Toekomstige situatie

Algemeen

Het betreft een consoliderend bestemmingsplan, er zijn dus geen nieuwe ontwikkelingen voorzien.

Riolering

In het Gemeentelijk Rioleringsplan van Heemskerk (looptijd 2009 t/m 2013) is bepaald dat bij vervanging een verbeterd gescheiden rioolstelsel wordt aangelegd. De gemeente bepaalt als rioolbeheerder welk type stelsel wordt aangelegd. Het hoogheemraadschap heeft daarbij een adviserende rol en ziet toe op de kwaliteit en kwantiteit van het aangeboden afvalwater. Voor hemelwater wordt de volgende voorkeursvolgorde aangehouden:

  • hemelwater vasthouden voor benutting,
  • (in-) filtratie van afstromend hemelwater,
  • afstromend hemelwater afvoeren naar oppervlaktewater,
  • afstromend hemelwater afvoeren naar AWZI.

Daarnaast is het van belang om bij een ontwikkeling diffuse verontreinigingen te voorkomen door het gebruik van duurzame, niet-uitloogbare materialen (geen zink, lood, koper en PAK's-houdende materialen), zowel gedurende de bouw- als de gebruiksfase.

Waterbeheer

Voor aanpassingen aan het bestaande watersysteem dient bij het hoogheemraadschap vergunning te worden aangevraagd op grond van de "Keur". Dit geldt dus bijvoorbeeld voor het graven van nieuwe watergangen, het aanbrengen van een stuw of het afvoeren van hemelwater naar het oppervlaktewater. In de Keur is ook geregeld dat een onderhoudszone voor watergangen in acht dient te worden genomen. Deze onderhoudszone is variabel en bedraagt maximaal 3 meter vanaf de insteek. In de regels van de woonbestemmingen is opgenomen dat de afstand tussen de bestemming 'Water' en aanbouwen, uitbouwen, bijgebouwen en overkappingen ten minste 1 m dient te bedragen (zie lid 16.2.2). Dit betekent dat binnen de onderhoudszone niet zonder ontheffing van het hoogheemraadschap gebouwd, geplant of opgeslagen mag worden. De genoemde bepaling beoogt te voorkomen dat de stabiliteit, het profiel en/of de veiligheid worden aangetast, de aan- of afvoer en/of berging van water worden gehinderd dan wel het onderhoud wordt gehinderd. Ook voor het onderhoud gelden bepalingen uit de "Keur". Het onderhoud en de toestand van de (hoofd)watergangen worden tijdens de jaarlijkse schouw gecontroleerd en gehandhaafd.

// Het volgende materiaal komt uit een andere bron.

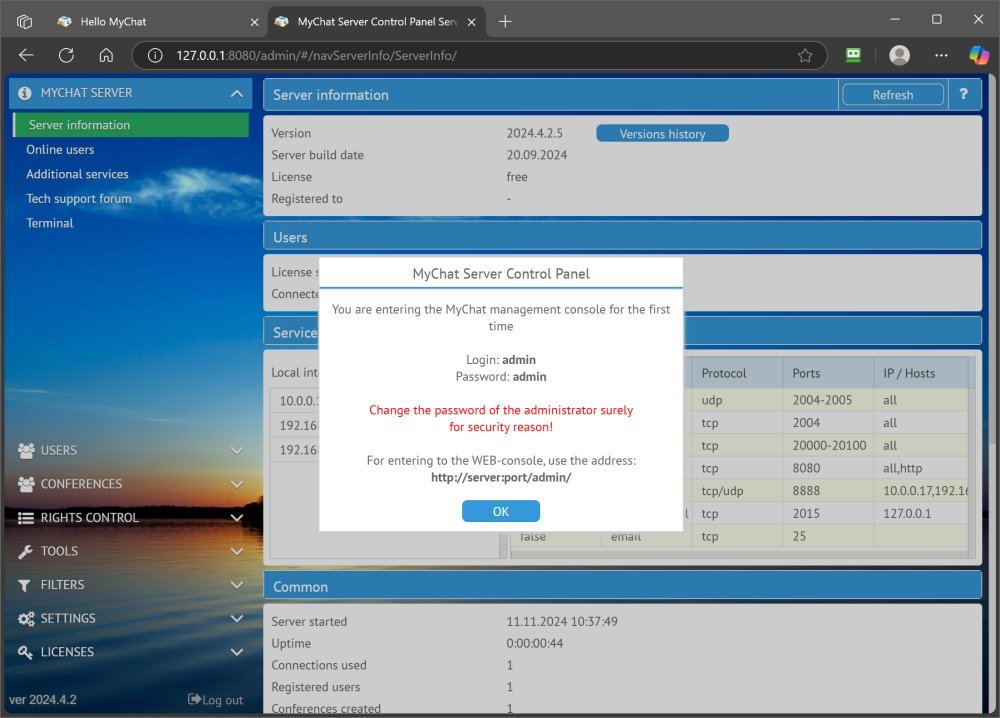Open the Copilot icon in the browser toolbar
The width and height of the screenshot is (1000, 718).
click(978, 55)
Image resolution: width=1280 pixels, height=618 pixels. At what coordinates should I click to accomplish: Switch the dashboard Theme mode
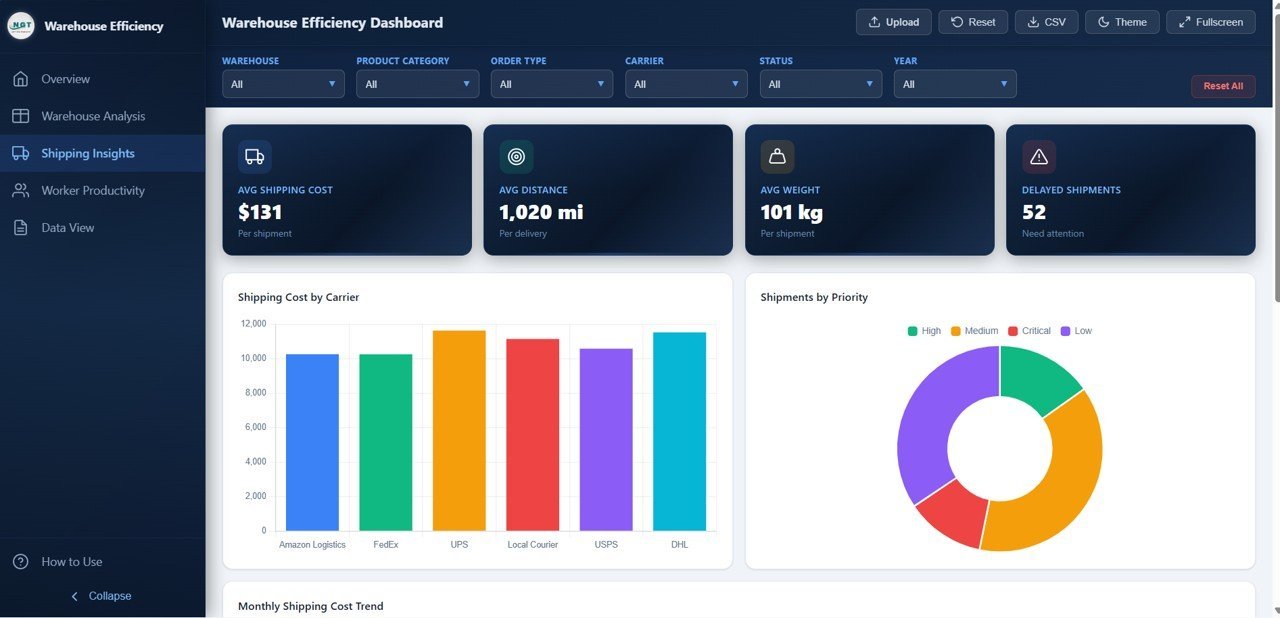click(x=1122, y=22)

Water in het bestemmingsplan

In het bestemmingsplan wordt het oppervlaktewater in het plangebied bestemd als 'Water'.

Conclusie

Vanwege de consoliderende aard biedt het bestemmingsplan geen mogelijkheden om het watersysteem en -beheer te verbeteren. Evenmin is er sprake van grootschalige ontwikkelingen die een (negatief) effect kunnen hebben op de waterhuishouding. Het aspect water is voldoende gewaarborgd in dit bestemmingsplan.